Data from a dataset:
━━━━━━━━━━

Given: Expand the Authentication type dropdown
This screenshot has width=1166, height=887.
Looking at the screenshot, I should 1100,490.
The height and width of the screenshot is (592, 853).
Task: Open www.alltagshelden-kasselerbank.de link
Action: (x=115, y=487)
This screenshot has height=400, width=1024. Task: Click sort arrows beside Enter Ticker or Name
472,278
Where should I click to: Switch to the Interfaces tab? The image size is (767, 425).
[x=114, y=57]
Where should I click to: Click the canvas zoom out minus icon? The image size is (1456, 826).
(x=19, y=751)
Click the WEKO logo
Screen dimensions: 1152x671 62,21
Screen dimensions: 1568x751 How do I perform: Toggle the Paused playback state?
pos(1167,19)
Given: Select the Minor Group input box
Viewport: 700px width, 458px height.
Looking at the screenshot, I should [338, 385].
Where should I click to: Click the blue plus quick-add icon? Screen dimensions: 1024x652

━━━━━━━━━━

* _TASK INSTRUCTIONS_
Copy out all of the data above word for word, every line included.

* _RESPONSE FOR THIS EXERCISE_
Given: Expand the Authentication type dropdown
This screenshot has width=1166, height=887.
Looking at the screenshot, I should 1100,490.
The height and width of the screenshot is (592, 853).
Task: Open www.alltagshelden-kasselerbank.de link
Action: (x=115, y=487)
This screenshot has height=400, width=1024. Task: Click sort arrows beside Enter Ticker or Name
472,278
Where should I click to: Switch to the Interfaces tab? The image size is (767, 425).
[x=114, y=57]
Where should I click to: Click the canvas zoom out minus icon? The image size is (1456, 826).
(x=19, y=751)
Click the WEKO logo
Screen dimensions: 1152x671 62,21
Screen dimensions: 1568x751 How do I perform: Toggle the Paused playback state?
pos(1167,19)
Given: Select the Minor Group input box
Viewport: 700px width, 458px height.
Looking at the screenshot, I should [338, 385].
Where should I click to: Click the blue plus quick-add icon? Screen dimensions: 1024x652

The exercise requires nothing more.